I listen to audiobooks.  I don't read any more than I have to get by with work and life.  But I have an affair with books.  I call it an affair because I make time for them and even if I only have ten minutes, I get lost in the books for those ten minutes and it's a rush for me.  I crave the next chapters and I my authors and characters and I wonder about them until I can get back to them.  Right now it meeting some kind of emotional need for me to feel connected in a big, full, meaningful and omnipresent way that I can access almost anywhere.  

Every time I listen, I get something.  Which is what keeps bringing me back to the books.  Sometimes it's a little nugget and sometimes it feels like a break through concept (though I am increasingly more and more cautious of, I'll explain later).  Sometimes it's a feeling of interacting with a great teacher and their teachings and it leaves me feeling connected to them.  All of these are positive experiences for me.  They remind me of the light in the world and put wind in my sails, even if it's just enough to get me to the next check point these little moments of insight, inspiration and community with the world around me through these books are keeping me alive right now.  So I want to keep track of them.  And that is why I am doing this.

Right now I am reading Big Magic by Elizabeth Gilbert.  I really love it and highly recommend it to people who need or want to keep their feet on the ground or at least close to it but have an itch to run, jump and dance through it all.  It's like a realist guide to living extraordinarily.  Today I listened to the chapter Does it love you? which tells the story of a woman who teaches young fervent environmentalists at Syracuse University. 

She begins every course with the question, "Do you love nature?", to which every hands goes up.  Then she asks, "Does it love you?"  Apparently, every hand drops. 

The professor then points out that this is a problem.  

You cannot love something that you are not in a relationship with.  Love requires exchange.  A belief that you are worthy of being with the other and there is a place for your presence when you are together that adds to the goodness in a space you share.  It's that you are actively co-creating with the object of your affection; not just observing in awe or trying to please it.  Without that relationship and presence of yourself in it - the experience of simply pouring affection or energy of any kind onto someone or something is more an experience of adoration rather than love.  We adore people and things from whom we expect nothing of and have no exchanges with.  But we love people with whom we share exchanges with and with whom their is a balance of giving and getting.
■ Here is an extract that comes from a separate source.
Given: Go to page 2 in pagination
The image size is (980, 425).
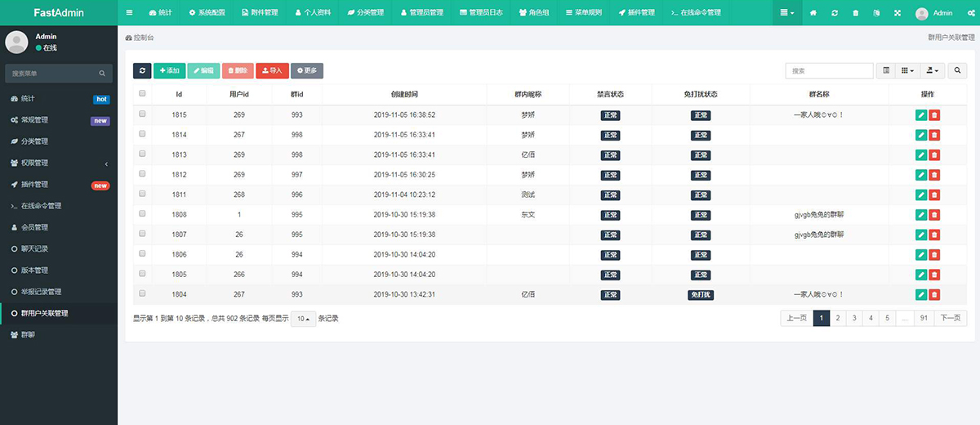Looking at the screenshot, I should click(839, 318).
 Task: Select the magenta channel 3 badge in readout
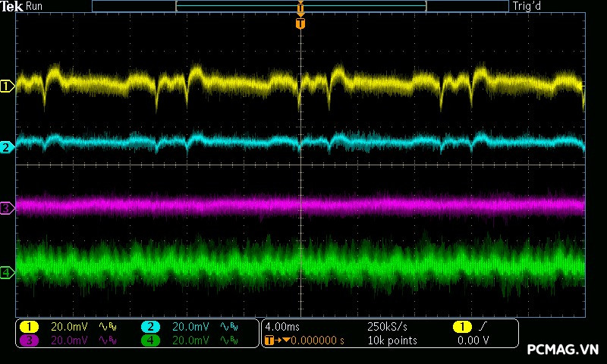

The problem the professor speaks of is about how the students believe that humans do nothing but consume and destroy the earth.  She believes that if we believe that and hold to the stance that we are unworthy and don't see how the earth loves you back then you'll be hard pressed to love it well and be in a healthy relationship with it. 

This has a lot of parallels for me.  It feels so much safer and more natural to adore and appreciate from a distance rather than argue with my shame gremlins and take the risk of being whole, transparent and give away precious parts of my soul without knowing how it will be received or if it will be returned by the one I love.  That is scary.

So today I am asking myself the question, Does it love you?  My it is a more broad concept of a spiritual universe I like to picture and even more simply, just life itself.  Do I believe life loves me?  The realist in me thinks there is no way to know if life really loves me...waiting for a message in the sky or visit from some spiritual source is not something I can count on.  And if I were to just choose to believe that, who could prove me wrong?  What harm could it do? 

I think none. 

So, it has been decided.  Life loves me.

Today I do not really believe that in my core but I am going to try to.  I am going to make a sincere effort.  In fact, I will write it on my hand.  That's solid.  Or perhaps it's just as solid as I can be today.